> [Exercise materials]:
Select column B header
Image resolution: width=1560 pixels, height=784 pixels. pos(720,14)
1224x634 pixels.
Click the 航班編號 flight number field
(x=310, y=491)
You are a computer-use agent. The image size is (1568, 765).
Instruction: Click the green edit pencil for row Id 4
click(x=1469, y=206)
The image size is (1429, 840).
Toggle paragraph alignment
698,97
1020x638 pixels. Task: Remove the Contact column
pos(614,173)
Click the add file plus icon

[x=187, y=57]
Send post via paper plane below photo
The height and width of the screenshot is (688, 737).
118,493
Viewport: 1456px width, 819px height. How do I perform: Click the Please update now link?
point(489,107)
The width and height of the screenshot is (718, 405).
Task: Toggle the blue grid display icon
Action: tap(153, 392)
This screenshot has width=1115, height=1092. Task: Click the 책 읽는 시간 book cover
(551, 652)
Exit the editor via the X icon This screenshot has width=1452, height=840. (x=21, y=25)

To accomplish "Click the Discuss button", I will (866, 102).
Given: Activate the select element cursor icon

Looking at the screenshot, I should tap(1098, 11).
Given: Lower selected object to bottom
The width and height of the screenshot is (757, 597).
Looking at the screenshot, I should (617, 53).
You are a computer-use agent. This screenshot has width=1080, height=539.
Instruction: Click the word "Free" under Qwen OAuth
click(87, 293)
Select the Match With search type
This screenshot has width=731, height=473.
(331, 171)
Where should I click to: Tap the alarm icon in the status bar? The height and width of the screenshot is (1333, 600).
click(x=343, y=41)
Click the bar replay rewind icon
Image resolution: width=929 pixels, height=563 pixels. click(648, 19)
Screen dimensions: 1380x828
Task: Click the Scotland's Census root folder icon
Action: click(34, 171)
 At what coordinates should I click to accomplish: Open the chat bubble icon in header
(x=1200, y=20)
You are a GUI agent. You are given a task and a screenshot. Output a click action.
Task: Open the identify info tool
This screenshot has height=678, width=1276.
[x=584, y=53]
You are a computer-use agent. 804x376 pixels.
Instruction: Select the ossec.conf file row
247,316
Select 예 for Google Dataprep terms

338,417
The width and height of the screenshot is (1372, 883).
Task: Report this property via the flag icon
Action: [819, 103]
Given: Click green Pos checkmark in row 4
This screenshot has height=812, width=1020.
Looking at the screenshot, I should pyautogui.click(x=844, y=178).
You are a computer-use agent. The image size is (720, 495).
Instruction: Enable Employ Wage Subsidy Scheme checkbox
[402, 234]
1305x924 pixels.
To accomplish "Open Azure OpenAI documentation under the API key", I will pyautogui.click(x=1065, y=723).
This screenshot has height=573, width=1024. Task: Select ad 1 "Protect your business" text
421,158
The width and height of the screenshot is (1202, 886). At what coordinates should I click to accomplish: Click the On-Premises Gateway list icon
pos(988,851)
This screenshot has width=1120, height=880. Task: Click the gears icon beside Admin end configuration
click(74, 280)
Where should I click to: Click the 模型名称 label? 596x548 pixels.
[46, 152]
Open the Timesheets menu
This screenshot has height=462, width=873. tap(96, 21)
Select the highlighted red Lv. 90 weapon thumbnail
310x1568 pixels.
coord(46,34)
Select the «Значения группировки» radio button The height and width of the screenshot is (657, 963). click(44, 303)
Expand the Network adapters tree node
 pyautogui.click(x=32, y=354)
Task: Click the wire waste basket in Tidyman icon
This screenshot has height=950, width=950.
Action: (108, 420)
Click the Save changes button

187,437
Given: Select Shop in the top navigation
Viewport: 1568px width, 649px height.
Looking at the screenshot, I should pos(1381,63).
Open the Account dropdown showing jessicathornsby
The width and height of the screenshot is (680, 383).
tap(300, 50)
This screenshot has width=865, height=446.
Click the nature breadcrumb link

> [Task objective]: Format every line of the records as a JSON list of strings, one string per line, leaving out blank lines.

> [In response]:
[
  "Select column B header",
  "Image resolution: width=1560 pixels, height=784 pixels. pos(720,14)",
  "1224x634 pixels.",
  "Click the 航班編號 flight number field",
  "(x=310, y=491)",
  "You are a computer-use agent. The image size is (1568, 765).",
  "Instruction: Click the green edit pencil for row Id 4",
  "click(x=1469, y=206)",
  "The image size is (1429, 840).",
  "Toggle paragraph alignment",
  "698,97",
  "1020x638 pixels. Task: Remove the Contact column",
  "pos(614,173)",
  "Click the add file plus icon",
  "[x=187, y=57]",
  "Send post via paper plane below photo",
  "The height and width of the screenshot is (688, 737).",
  "118,493",
  "Viewport: 1456px width, 819px height. How do I perform: Click the Please update now link?",
  "point(489,107)",
  "The width and height of the screenshot is (718, 405).",
  "Task: Toggle the blue grid display icon",
  "Action: tap(153, 392)",
  "This screenshot has width=1115, height=1092. Task: Click the 책 읽는 시간 book cover",
  "(551, 652)",
  "Exit the editor via the X icon This screenshot has width=1452, height=840. (x=21, y=25)",
  "To accomplish \"Click the Discuss button\", I will (866, 102).",
  "Given: Activate the select element cursor icon",
  "Looking at the screenshot, I should tap(1098, 11).",
  "Given: Lower selected object to bottom",
  "The width and height of the screenshot is (757, 597).",
  "Looking at the screenshot, I should (617, 53).",
  "You are a computer-use agent. This screenshot has width=1080, height=539.",
  "Instruction: Click the word \"Free\" under Qwen OAuth",
  "click(87, 293)",
  "Select the Match With search type",
  "This screenshot has width=731, height=473.",
  "(331, 171)",
  "Where should I click to: Tap the alarm icon in the status bar? The height and width of the screenshot is (1333, 600).",
  "click(x=343, y=41)",
  "Click the bar replay rewind icon",
  "Image resolution: width=929 pixels, height=563 pixels. click(648, 19)",
  "Screen dimensions: 1380x828",
  "Task: Click the Scotland's Census root folder icon",
  "Action: click(34, 171)",
  " At what coordinates should I click to accomplish: Open the chat bubble icon in header",
  "(x=1200, y=20)",
  "You are a GUI agent. You are given a task and a screenshot. Output a click action.",
  "Task: Open the identify info tool",
  "This screenshot has height=678, width=1276.",
  "[x=584, y=53]",
  "You are a computer-use agent. 804x376 pixels.",
  "Instruction: Select the ossec.conf file row",
  "247,316",
  "Select 예 for Google Dataprep terms",
  "338,417",
  "The width and height of the screenshot is (1372, 883).",
  "Task: Report this property via the flag icon",
  "Action: [819, 103]",
  "Given: Click green Pos checkmark in row 4",
  "This screenshot has height=812, width=1020.",
  "Looking at the screenshot, I should pyautogui.click(x=844, y=178).",
  "You are a computer-use agent. The image size is (720, 495).",
  "Instruction: Enable Employ Wage Subsidy Scheme checkbox",
  "[402, 234]",
  "1305x924 pixels.",
  "To accomplish \"Open Azure OpenAI documentation under the API key\", I will pyautogui.click(x=1065, y=723).",
  "This screenshot has height=573, width=1024. Task: Select ad 1 \"Protect your business\" text",
  "421,158",
  "The width and height of the screenshot is (1202, 886). At what coordinates should I click to accomplish: Click the On-Premises Gateway list icon",
  "pos(988,851)",
  "This screenshot has width=1120, height=880. Task: Click the gears icon beside Admin end configuration",
  "click(74, 280)",
  "Where should I click to: Click the 模型名称 label? 596x548 pixels.",
  "[46, 152]",
  "Open the Timesheets menu",
  "This screenshot has height=462, width=873. tap(96, 21)",
  "Select the highlighted red Lv. 90 weapon thumbnail",
  "310x1568 pixels.",
  "coord(46,34)",
  "Select the «Значения группировки» radio button The height and width of the screenshot is (657, 963). click(44, 303)",
  "Expand the Network adapters tree node",
  " pyautogui.click(x=32, y=354)",
  "Task: Click the wire waste basket in Tidyman icon",
  "This screenshot has height=950, width=950.",
  "Action: (108, 420)",
  "Click the Save changes button",
  "187,437",
  "Given: Select Shop in the top navigation",
  "Viewport: 1568px width, 649px height.",
  "Looking at the screenshot, I should pos(1381,63).",
  "Open the Account dropdown showing jessicathornsby",
  "The width and height of the screenshot is (680, 383).",
  "tap(300, 50)",
  "This screenshot has width=865, height=446.",
  "Click the nature breadcrumb link"
]